For benchmarking the existing approaches we extracted the following data from each of the selected articles: (a) self-supervised learning strategy, (b) year of publication, (c) first author, (d) imaging modality, (e) clinical domain, (f) outcome/task, (g) combined method, (h) self-supervised framework, (i) strategy for fine-tuning, (j) performance metrics, (k) SSL performance, (l) supervised performance, and (m) difference in SSL and supervised performance (Table 1). We also computed the relative difference in performance between the supervised and self-supervised model on the p) full dataset and q) subset.
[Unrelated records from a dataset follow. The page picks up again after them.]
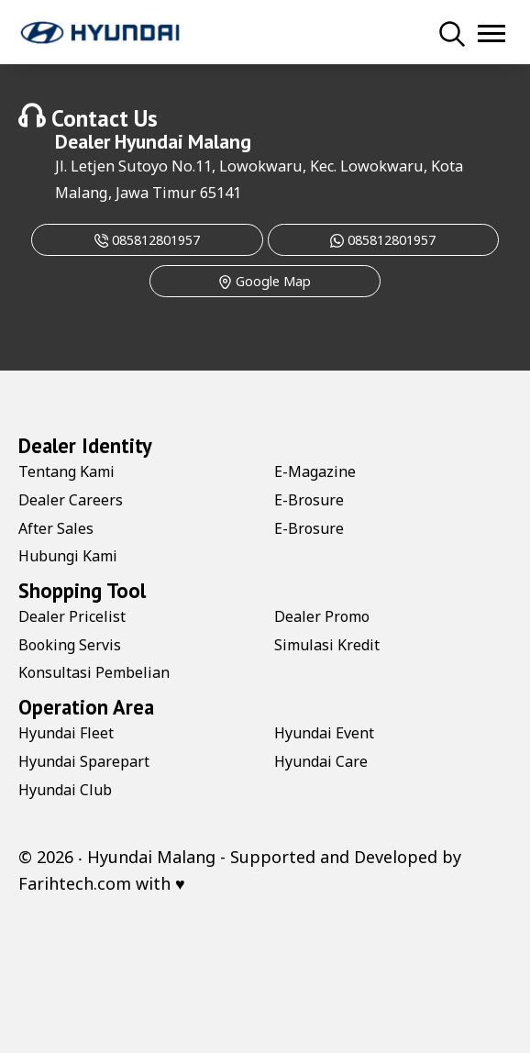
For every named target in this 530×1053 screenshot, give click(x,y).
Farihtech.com (74, 883)
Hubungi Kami (67, 556)
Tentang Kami (66, 471)
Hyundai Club (65, 790)
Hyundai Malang (183, 141)
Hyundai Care (321, 761)
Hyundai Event (324, 733)
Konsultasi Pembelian (94, 672)
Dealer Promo (322, 616)
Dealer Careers (70, 500)
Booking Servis (69, 645)
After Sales (56, 528)
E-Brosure (309, 500)
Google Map (264, 281)
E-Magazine (315, 471)
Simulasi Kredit (327, 645)
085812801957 (147, 240)
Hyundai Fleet (66, 733)
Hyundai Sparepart (83, 761)
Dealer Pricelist (72, 616)
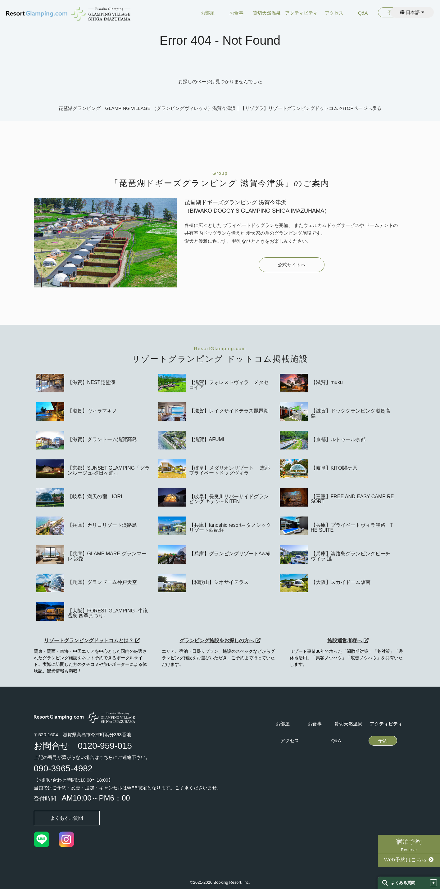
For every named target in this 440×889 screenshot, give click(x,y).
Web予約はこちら (409, 859)
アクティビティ (301, 13)
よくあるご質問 (66, 818)
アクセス (334, 13)
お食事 (236, 13)
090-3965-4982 (63, 768)
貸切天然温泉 (267, 13)
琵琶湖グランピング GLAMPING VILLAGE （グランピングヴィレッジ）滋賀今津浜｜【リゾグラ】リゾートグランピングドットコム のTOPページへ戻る (220, 108)
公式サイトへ (292, 264)
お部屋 (208, 13)
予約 (383, 740)
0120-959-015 (105, 746)
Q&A (363, 13)
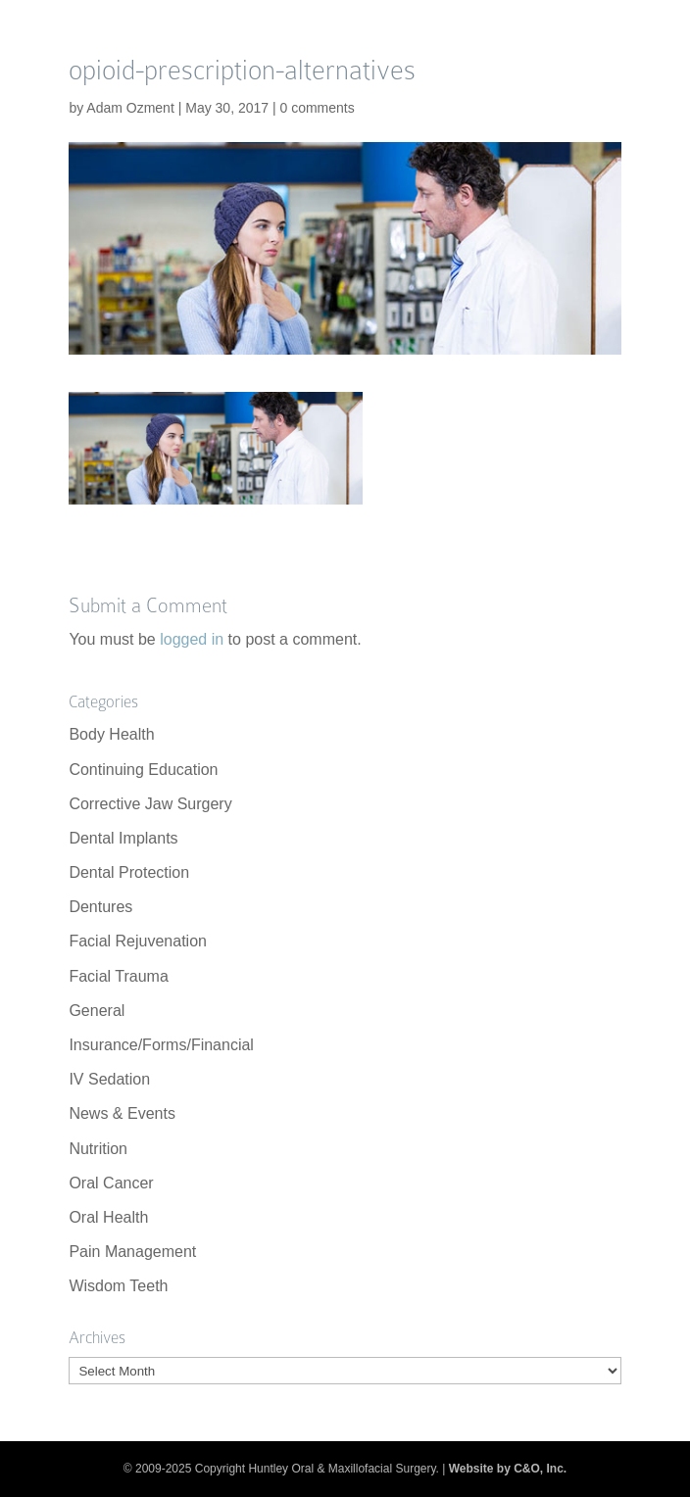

We classified the specific self-supervised learning strategy based on the definitions in the section “Terminology and strategies in self-supervised learning”. We extracted AUROC whenever this metric was reported, otherwise we prioritize accuracy over F1 score and sensitivity. When the article contained results from multiple models (i.e., ResNet and DenseNet), metrics from the experiment with the best average performing self-supervised model were extracted. When the authors presented results from several clinical tasks, we chose tasks that best corresponded to the title and objective of the manuscript. If the tasks were deemed equal, we picked the task where the chosen SSL model had the highest performance. We picked supervised baseline with the same model architecture and pre-training dataset for performance comparison. If the author did not report performance from a supervised model that used the same pre-training dataset, preference was given to the ImageNet pre-trained model over a randomly initialized one. The pre-training dataset used by the self-supervised and supervised model are recorded in the Supplementary Table 1. When papers report results on many percentages of fine-tuning (i.e., 1%, 10%, 100%), we pick the lowest and highest to study the label-efficiency of self-supervised learning methods. We also provide in Supplementary Table 1 additional technical details including model architecture, dataset details, number of training samples, comparison to selected baselines and performance on subsets of data. These items were extracted to enable researchers to find and compare current self-supervised studies in their medical field or input modalities of interest.